Keeping his poise under scrutiny, Cifuentes pulled that same slip of paper out of his shirt pocket (Sarah thinking,
It can’t be the same pocket, he’s changed shirts two dozen times since we talked to Cecelia).
In a voice as expressionless as if he was reading a grocery list, he
read again that tragic and puzzling message: “I didn’t take the money, but I won’t put my family through this investigation any longer.” And then the postscript: “Eddie, I’m sorry for everything. I’ve loved you all your life, please try to forgive me.”

Delaney said, ‘You carry the damn thing around with you?’

Oscar shook his head a stoical inch each way and said, ‘I thought we might be discussing it today.’

‘What do you think he was sorry about?’

‘Taking the money, I guess.’

‘But he says he didn’t do that.’

‘Well then, I guess I have no idea, do I?’

Delaney scanned around the circle. ‘Where is it, by the way? The actual note?’

‘I don’t know that, either. Does anybody?’ They all shook their heads. ‘Must be in the case files, I guess.’

Delaney swiveled his chair sideways and faced the wall above his console, where a number of plain black frames held pictures of his children winning awards at school. He was not admiring his family, though, Sarah saw. His eyes were closed and his lips were moving, but no sound came out.

All his detectives waited, watching the clear plastic clock on his desk scroll through thirty seconds. When he turned back he said, ‘I’m not sure you’re right that this death is connected to the other two. But it seems to make sense out of a confusing string of events, so let’s run with it for now and see if we can prove it right or wrong. Here’s what I want you all to do. Everybody ready? Leo, you’re a good searcher, find everything that was printed in the local papers about the embezzlement case at the time it was discovered. Make one copy and bring it to me.’

‘I can certainly do that,’ Leo said.

‘I know you can or I wouldn’t have asked you. Editorial comments can wait, folks – we don’t have all day to fuck around here.’ Detectives began stealing furtive glances at each other. Delaney seldom had recourse to obscenity, unless he was pressured or angry.

‘Oscar,’ he swiveled his fierce blue gaze toward Cifuentes, whose face turned to polished granite as he stared back. ‘You seem to have a knack for remembering details, so let’s put it to work. Pull out the case files for both Frank Martin and Ed Lacey. Read them all the way through, including the autopsy reports. Keep on reading them until I tell you to stop. I want you to be totally conversant with everything that’s in them, so that if I ask you a question, you can answer it. I want you to do this all by yourself. Is that clear?’

Oscar glanced quickly at Sarah, his mouth a grim line, and said, ‘Yes.’
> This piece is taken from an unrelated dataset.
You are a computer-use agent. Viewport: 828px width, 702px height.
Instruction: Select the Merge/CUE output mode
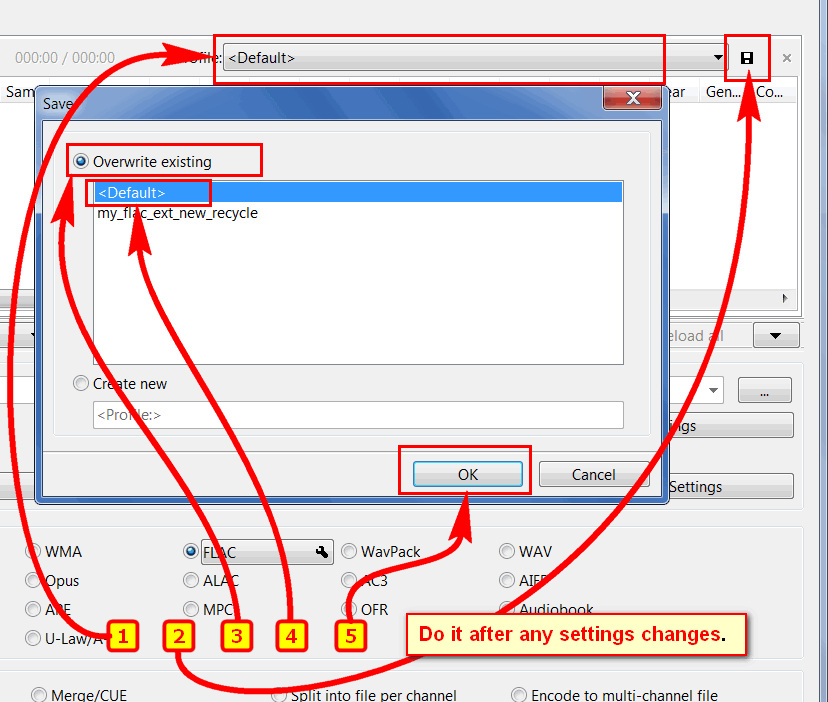coord(39,694)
‘Jason, put fresh batteries in your pocket recorder, go back to that bar on Flowing Wells where the two men phoned in about the wire stripper. Hang out there for a couple of hours drinking plain soda and striking up conversations with everybody who comes in – but not about the shooting, understand? Talk about the weather and the band you heard Saturday night and the Cats’ chances in the playoffs – any old shit to get in everybody’s face, make sure they’ve seen your Glock and your badge and are changing the plan they came in with. About the third time you empty the place, the bartender will start trying to find out what you want. Keep smiling till he asks. Then tell him we need to know exactly what he saw during that shooting. And how well did he know Ed Lacey, for how long, how much of what did he sell him and what did he buy from him? Tell him we’re Homicide, we don’t give shit about what he’s buying and selling, unless he fails to tell us exactly how much he knows about Ed Lacey. You know the drill – if he helps us we forget his name and address; if he doesn’t his whole operation is toast.’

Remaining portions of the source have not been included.